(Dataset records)
* start *

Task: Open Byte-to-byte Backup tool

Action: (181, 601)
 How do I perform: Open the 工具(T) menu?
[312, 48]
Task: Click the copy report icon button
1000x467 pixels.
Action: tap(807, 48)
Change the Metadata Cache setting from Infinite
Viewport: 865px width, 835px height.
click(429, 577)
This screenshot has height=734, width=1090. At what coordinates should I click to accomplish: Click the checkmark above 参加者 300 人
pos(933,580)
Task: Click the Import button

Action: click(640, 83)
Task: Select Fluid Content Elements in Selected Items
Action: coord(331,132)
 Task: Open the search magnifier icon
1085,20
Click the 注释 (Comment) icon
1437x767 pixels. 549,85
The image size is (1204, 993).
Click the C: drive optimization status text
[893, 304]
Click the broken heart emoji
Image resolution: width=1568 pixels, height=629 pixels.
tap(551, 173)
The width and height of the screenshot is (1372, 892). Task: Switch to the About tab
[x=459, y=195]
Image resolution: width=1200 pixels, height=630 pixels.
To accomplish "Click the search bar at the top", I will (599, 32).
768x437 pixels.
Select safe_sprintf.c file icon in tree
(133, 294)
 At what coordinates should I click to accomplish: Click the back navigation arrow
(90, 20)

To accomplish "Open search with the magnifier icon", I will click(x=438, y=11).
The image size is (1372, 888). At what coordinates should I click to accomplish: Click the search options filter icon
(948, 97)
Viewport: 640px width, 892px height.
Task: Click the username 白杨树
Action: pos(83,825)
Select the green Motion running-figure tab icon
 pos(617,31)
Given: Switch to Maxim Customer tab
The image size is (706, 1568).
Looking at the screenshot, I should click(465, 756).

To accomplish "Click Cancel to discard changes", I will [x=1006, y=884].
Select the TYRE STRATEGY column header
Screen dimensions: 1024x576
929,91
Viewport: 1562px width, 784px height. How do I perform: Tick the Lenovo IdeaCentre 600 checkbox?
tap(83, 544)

* end *

Exercise
Can you pull out, word for word, the part of the listing above that opens with the line containing "Image resolution: width=1200" and closes with the line containing "Action: pos(83,825)", including both of those lines?

Correct answer
Image resolution: width=1200 pixels, height=630 pixels.
To accomplish "Click the search bar at the top", I will (599, 32).
768x437 pixels.
Select safe_sprintf.c file icon in tree
(133, 294)
 At what coordinates should I click to accomplish: Click the back navigation arrow
(90, 20)

To accomplish "Open search with the magnifier icon", I will click(x=438, y=11).
The image size is (1372, 888). At what coordinates should I click to accomplish: Click the search options filter icon
(948, 97)
Viewport: 640px width, 892px height.
Task: Click the username 白杨树
Action: pos(83,825)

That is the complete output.